OK, I'll admit that living out of a suitcase in a hotel (albeit a nice one) in a crowded Chinese city is not my ideal place for an introduction to parenthood. We spent eight days in Changsha waiting for Chinese passports so our daughter could travel. These days were intense. I would never trade any bit of the experience for anything, but, really, what a gamut of emotions. My husband Dan is more adventurous than I am -- he encouraged outings every day when we weren't sightseeing with the group. Looking back, it was the best way to spend our time. But I was stressed. Chinese cities are crowded places. The best part of those eight days was spending time with Edi in her native province. We spent playtime with the other families and bonded with them for all time. We were immersed in each other -- no phones, no jobs, no other concerns of any kind -- just priceless time to focus on our young child and to help her feel safe and loved.

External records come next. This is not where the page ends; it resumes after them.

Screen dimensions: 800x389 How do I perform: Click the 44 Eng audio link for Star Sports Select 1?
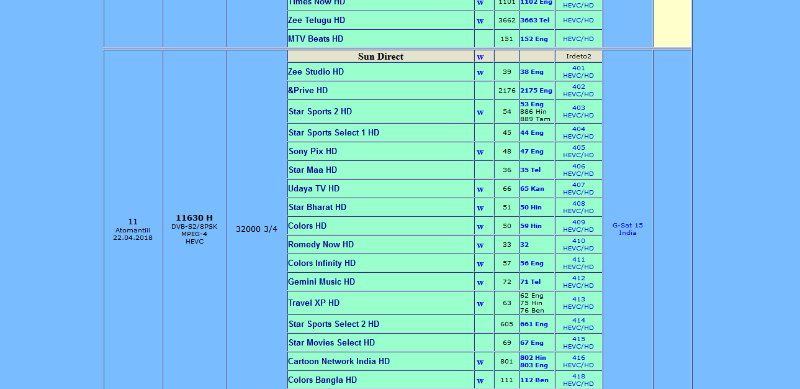[532, 133]
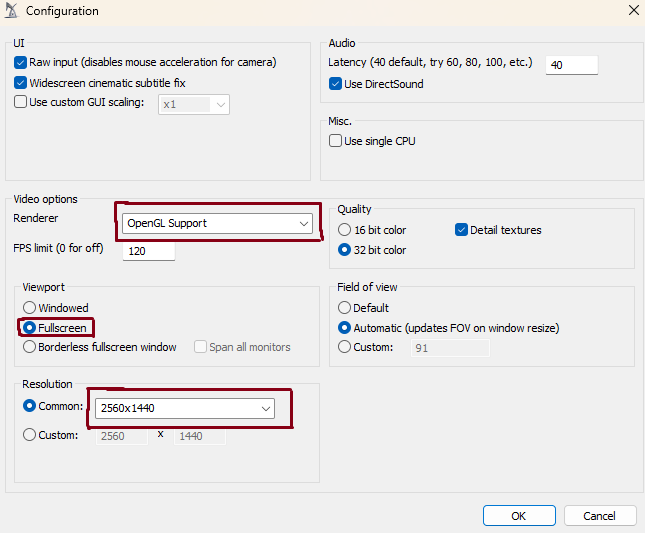The image size is (645, 533).
Task: Choose Borderless fullscreen window option
Action: 29,347
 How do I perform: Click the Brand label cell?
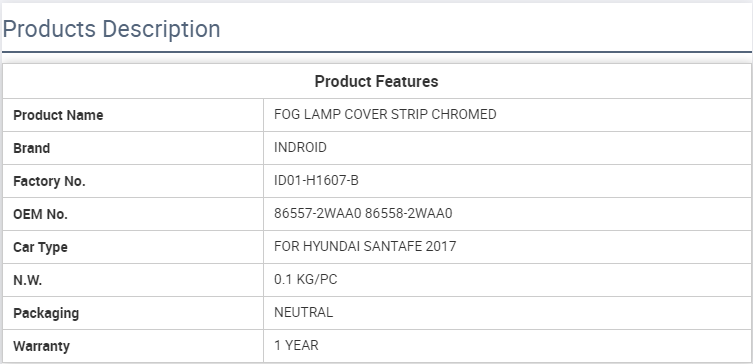tap(133, 148)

Our next stop was Guangzhou, Guandong Province, where we spent four days basking in the warmth of Southern China. We were in an isolated part of the city where several foreign consulates are located, and we were spoiled. Much of that community is set up to cater to adoptive families. We bought squeaky shoes and cute little outfits. We drank strong coffee. We ate in restaurants that served American food (although not as good as the Chinese you could get) and offered silverware. We were granted our daughter's visa and took flight for home.
Guangzhou to Hong Kong. Hong Kong to Chicago. Twenty hours later, we were on I-90 heading home when we ran out of gas just south of Janesville. Were we ever going to get home?
That was almost six months ago, and my life has changed -- duh -- in ways I certainly wouldn't have thought to imagine. My schedule used to be determined by my job or my whims, especially during summers; now my schedule is ruled by naptime. I used to run through town unencumbered and inconspicuous; now I push a jogging stroller with a beautiful baby and sing my ABCs. I used to read novels during summer afternoons; now I read "Toad Eats Out," "The Mitten," "Early Bird," and others like it many times in a row. I used to rent movies; now I watch Baby Einstein or the Edi movie. I will still cry sometimes when we get to the part where Edi is in the arms of her caregiver. She doesn't know that her life is about to change, too, in ways that she would never imagine.
After these six months, here's what I think: A few years ago, my mom died after suffering from Alzheimer's for years. I bring this up because I'm not sure that I would've pursued this adoption without what that experience taught me which is this: a person can live her life trying to control and manage and working for a certain thing, like retirement or travel or peace and quiet -- it could be anything, really. But there are no guarantees that what you're shooting for will still be there when you get there. We brought Edi into our lives at a time when I was beginning to feel like it was time to coast. We're not coasting any more. Inviting Edi into our lives invited the expected: more expense, less time, more worry. It also invited the unexpected: more music, laughter, joy. Edi is the pith of all. She is her own person, even now when she is only a year old. People see her and say, "She is lucky to have you." We are the lucky ones.